# Source data
= Beginning of Section =

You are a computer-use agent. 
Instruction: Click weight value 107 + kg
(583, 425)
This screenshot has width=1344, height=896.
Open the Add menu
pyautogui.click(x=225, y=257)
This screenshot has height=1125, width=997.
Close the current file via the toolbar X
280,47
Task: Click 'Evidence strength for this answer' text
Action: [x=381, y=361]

= End of Section =
= Beginning of Section =

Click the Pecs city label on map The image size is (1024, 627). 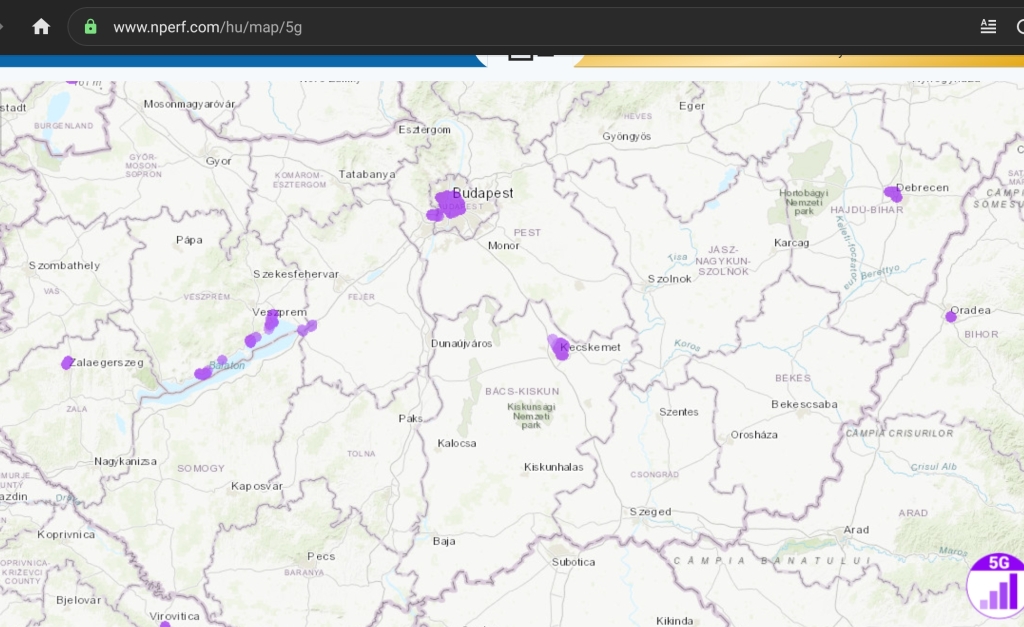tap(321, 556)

= End of Section =

# Task item
Reproduce every line of the records containing the string "width".

# Answer for the task
This screenshot has width=1344, height=896.
This screenshot has height=1125, width=997.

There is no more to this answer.